I’ll never forget what I was doing when 911 occurred. At the time I had just placed the first call to a girl whom I would eventually start dating (hell of a first impression). I sat down in our upstairs living room and turned on the TV as I chatted with her. Bizarre news reports started filtering in talking about attacks or bombings on US soil. Not understanding what was going on we quickly hung up and began to search for answers. No sooner had I ended our call than I received another from a friend of mine who said we were currently under attack by Chinese fighter pilots. To this day I have no idea how he got that in his head, but I was watching live footage of planes crashing into buildings so anything was possible.
Surreal doesn’t begin to explain what it was like to wrap my brain around what was going on. The whole time I kept thinking that this simply wasn’t possible and there must be some mistake. Who did this and why would they want to? Was it an accident? Surely there can’t be multiple accidents the same day in the same cluster of buildings right? It reminds me of the first time I was in the OR and saw someone get their leg amputated. Once their leg was severed it seemed to strange that it was no longer connected to the man’s body. It was his leg so it belonged on his body, not in that other man’s hand. What was it doing there? It was if my brain couldn’t make sense of something it had not only never seen before, but had been conditioned to believe it was something it would never see.
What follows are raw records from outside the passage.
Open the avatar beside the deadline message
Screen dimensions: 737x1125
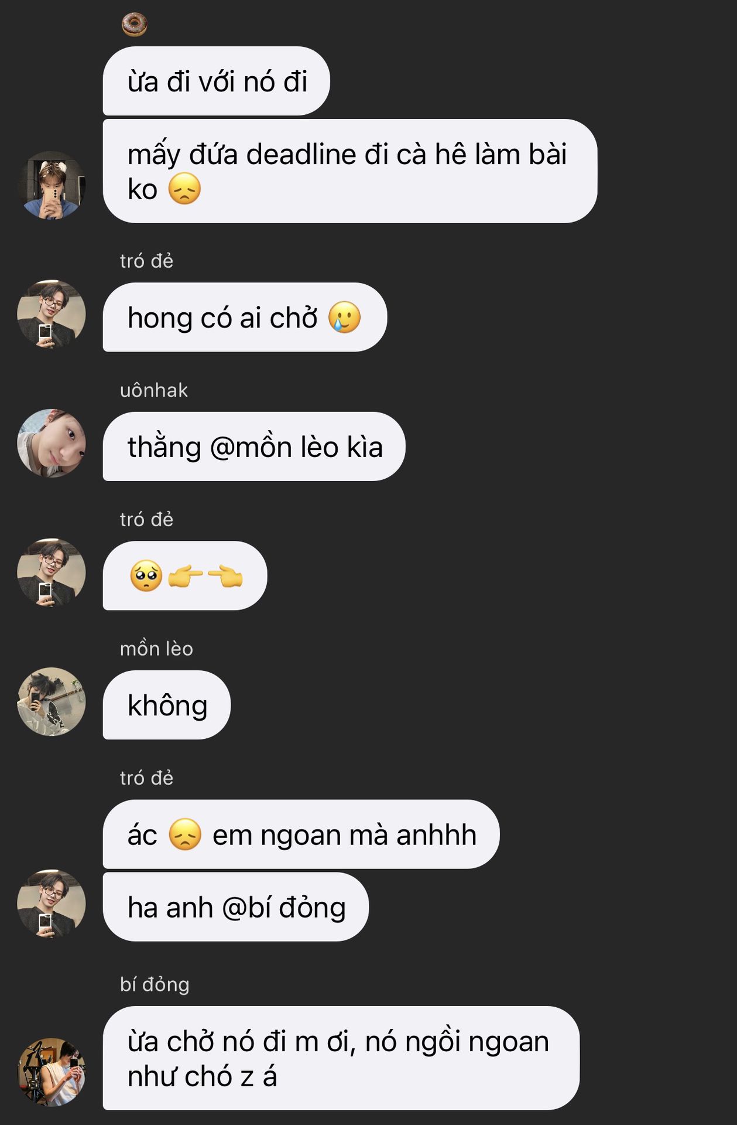(52, 185)
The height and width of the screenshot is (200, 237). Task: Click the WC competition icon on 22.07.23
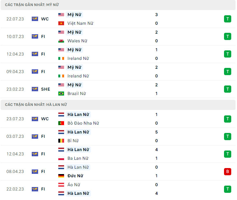(x=35, y=19)
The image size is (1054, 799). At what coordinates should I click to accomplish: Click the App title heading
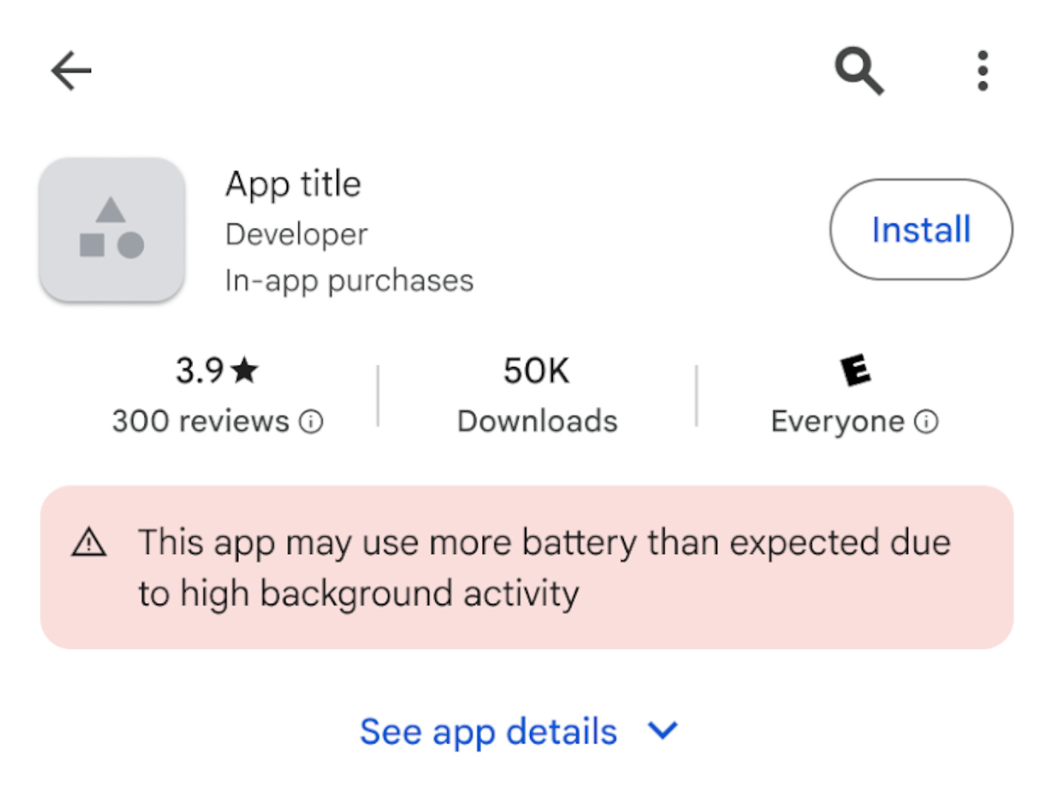tap(293, 183)
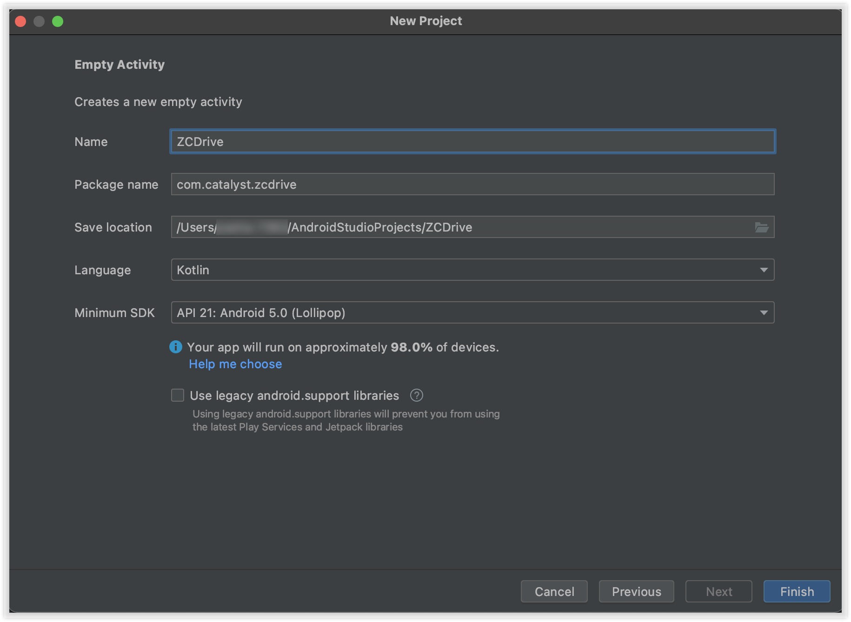This screenshot has width=851, height=622.
Task: Close the New Project window with red button
Action: 20,21
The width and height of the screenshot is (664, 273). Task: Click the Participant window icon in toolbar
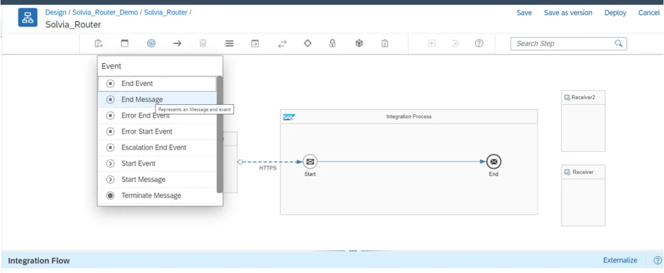click(x=125, y=43)
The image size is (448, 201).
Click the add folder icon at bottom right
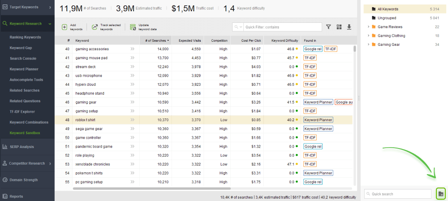441,193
The longer I watched TV the more atrocities came my way; men and women leaping to their deaths from burning buildings, the buildings themselves collapsing on the firemen attempting rescue, distress calls made moments before the planes impacted, and more. I knew then that I would never forget that moment in time. It could have easily been anyone in that position. What could anyone have done to prevent that if they were in that position and not someone else? Is there a defense against multiple individuals hellbent on destruction even if it means sacrificing their own lives?
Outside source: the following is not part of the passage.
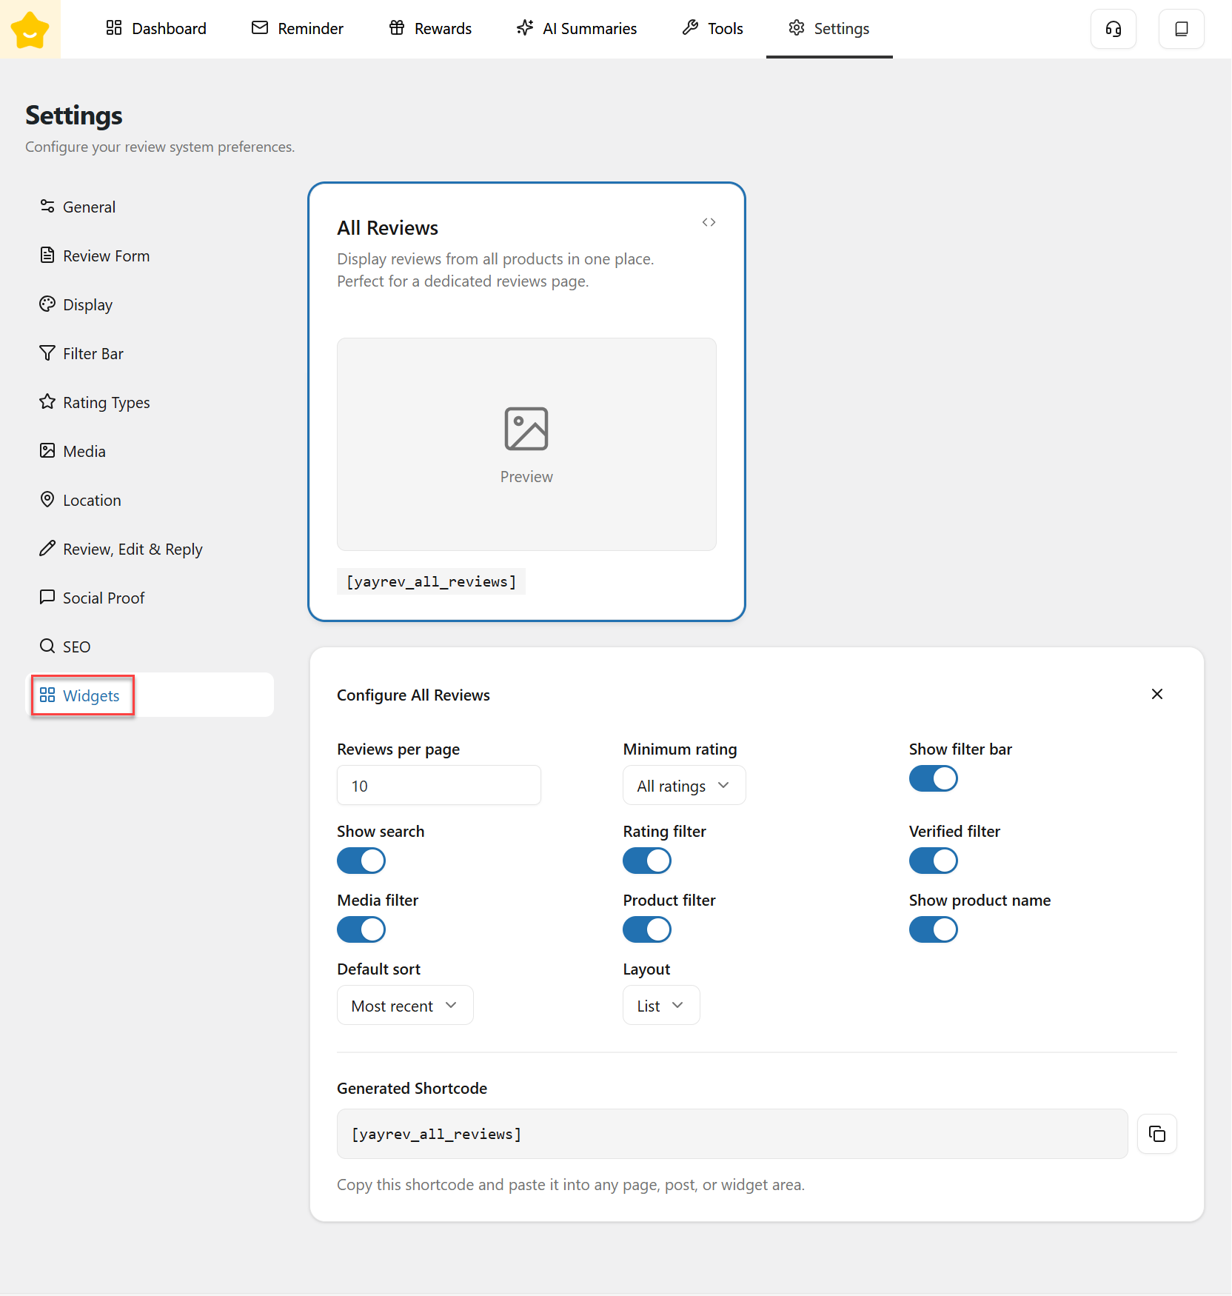Click the code brackets icon on All Reviews card
Viewport: 1232px width, 1296px height.
pyautogui.click(x=709, y=222)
Fast forward 10 years later and September still has a sour feel to it until 911 comes to pass. One of the attendings at work mentioned how he was in New York at the time and watched the buildings fall after the planes had hit. He told me how it should have been him inside that building but he’d postponed a meeting until later that day. By sheer luck he’d escaped with his life and his as of yet unborn (unmade) daughter with hers. Surely there are greater tragedies when measuring sheer numbers of lives lost, but for those of us who watched 911 unfold, we’re still feeling the emotional and mental aftershocks to this day.
I’d planned on tying this into something else but now that I’m sitting down to write it all sounds so trite and inconsequential in comparison to what happened on this date 10 years ago. My gaming career hopes/dreams/woes seem pretty small relative to the size of the disaster on 911. I can only hope that 911 was the last time I’ll see something of that magnitude in my lifetime.